Fill your plate with fiber-rich foods we’re told and yet the average intake of this nutrient in the United States is only 14.8 grams a day. The national recommendations for daily fiber intake for men is 38 grams and for women 25 grams.
Consuming a high-fiber diet has shown to help reduce various health conditions including heart disease, diabetes, diverticular disease, constipation, and colon cancer. Our digestive system relies on fiber for “sweeping up and out” particles and compounds that could potentially cause health issues in the small and large intestine.
If you know your fiber intake is below par, here are some simple, easy ways to increase it each day. It’s really not that hard and your health depends on it:
1. Choose breakfast cereals with at least 5 grams of fiber per serving.
2. Choose brown rice over white rice.
3. Add beans such as kidney, pinto, black or garbanzos to salads, soups and casseroles. A one-half cup serving is approximately 7 to 8 grams of fiber.
4. Eat at least five servings of fruits and vegetables each day. Also eat the peel as it contains important nutrients.
5. Whole fruits will contain more fiber than fruit juice which as little to no fiber in it.
6. Grate carrots on salads.
7. Add blueberries, banana, peach or strawberry slices to your cereal or oatmeal.
8. Add fresh fruit to plain yogurt for a healthy snack or dessert. Raspberries are particularly high in fiber – one cup contains 8 grams.
9. Frozen peas added to a meal are a fiber booster with 9 grams in one cup.
10. Replace white pasta with whole-wheat pasta. This gives you twice as much fiber – 6 grams per cup.
11. Almonds are a storehouse of fiber – 24 nuts give you 4 grams of fiber. Eat them with a fiber-rich apple or pear and you’re on your way to meeting your fiber recommendation.
12. Try out ancients grains for a change of pace and a terrific way to get in fiber. Cooked bulgar wheat has 8 grams per cup and farro has 6 grams in one-half cup.
13. Popcorn is a fun and tasty way to add fiber to your diet. 3 cups gives you 4 grams of fiber.
14. Have a green salad every day. Experiment with different leafy greens choosing from spinach, kale, collard greens, Swiss chard and Romaine lettuce. Add in a variety of toppings to pack a fiber punch.
15. Load up on lentils. One-half cup contains 7 grams of fiber.
16. Increase the fiber content of baked goods by using whole wheat flour in place of all purpose white flour.
17. Add dried fruit to oatmeal, cookies, and trail mix for added fiber.
18. Add ground flax, sunflower, pumpkin, sesame seed, and goji berries to a smoothie, salad, oatmeal or yogurt for a fiber-packed pick me up. Two tablespoons has 3 grams of fiber.

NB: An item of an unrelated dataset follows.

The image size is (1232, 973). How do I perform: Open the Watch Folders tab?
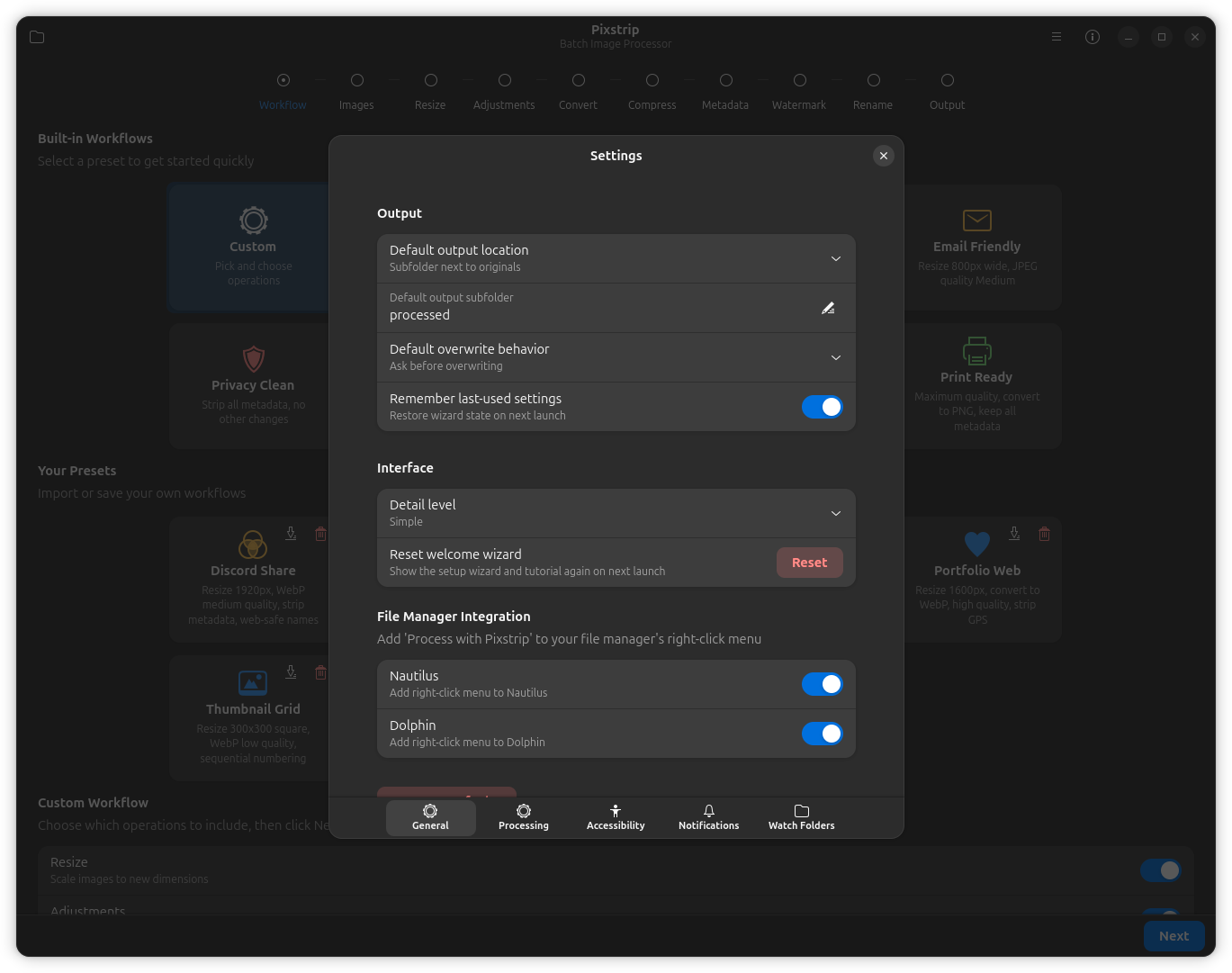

19. Black chia seeds are another fiber add-in for yogurts, salads, soups, and smoothies. On-eighth of a cup contains 7 grams of fiber.
20. Replace white or wheat bread with 100% whole wheat bread for extra fiber and nutrients.
21. Three times a week have an afternoon snack of baby carrots and broccoli florets dipped in low-fat ranch dressing.
22. Mix up a concoction of peanuts, raisins, a high-fiber cereal and chocolate-covered soy nuts for a sweet yet high-fiber snack.
23. Choose whole wheat cracker
24. Instead of using mayonnaise to spread on a sandwich, try ½ cup of hummus. Doing so provides 7.5 grams of fiber. Add some spinach leaves and a tomato slice to a tasty meal.
25. Add pureed cauliflower to mashed potatoes. You won’t taste a difference but there will be extra fiber.
26. Throw some flaxseeds, wheat germ or other high-fiber add-ins to muffins and breads.
27. When having a baked potato or sweet potato, don’t throw out the skins – eat them. This will add up to 3 grams of extra fiber.
28. Always add lettuce and a tomato slice instead of cheese to sandwiches.
29. Green peas are a quick and easy wat to add vegetables to a meal plus peas provide a whopping 9 grams of fiber in one cup.
30. If you’ve never tried edamame, you really must. Not only does this soybean brim with folate but it also contains 4 grams of fiber in ½ cup serving size.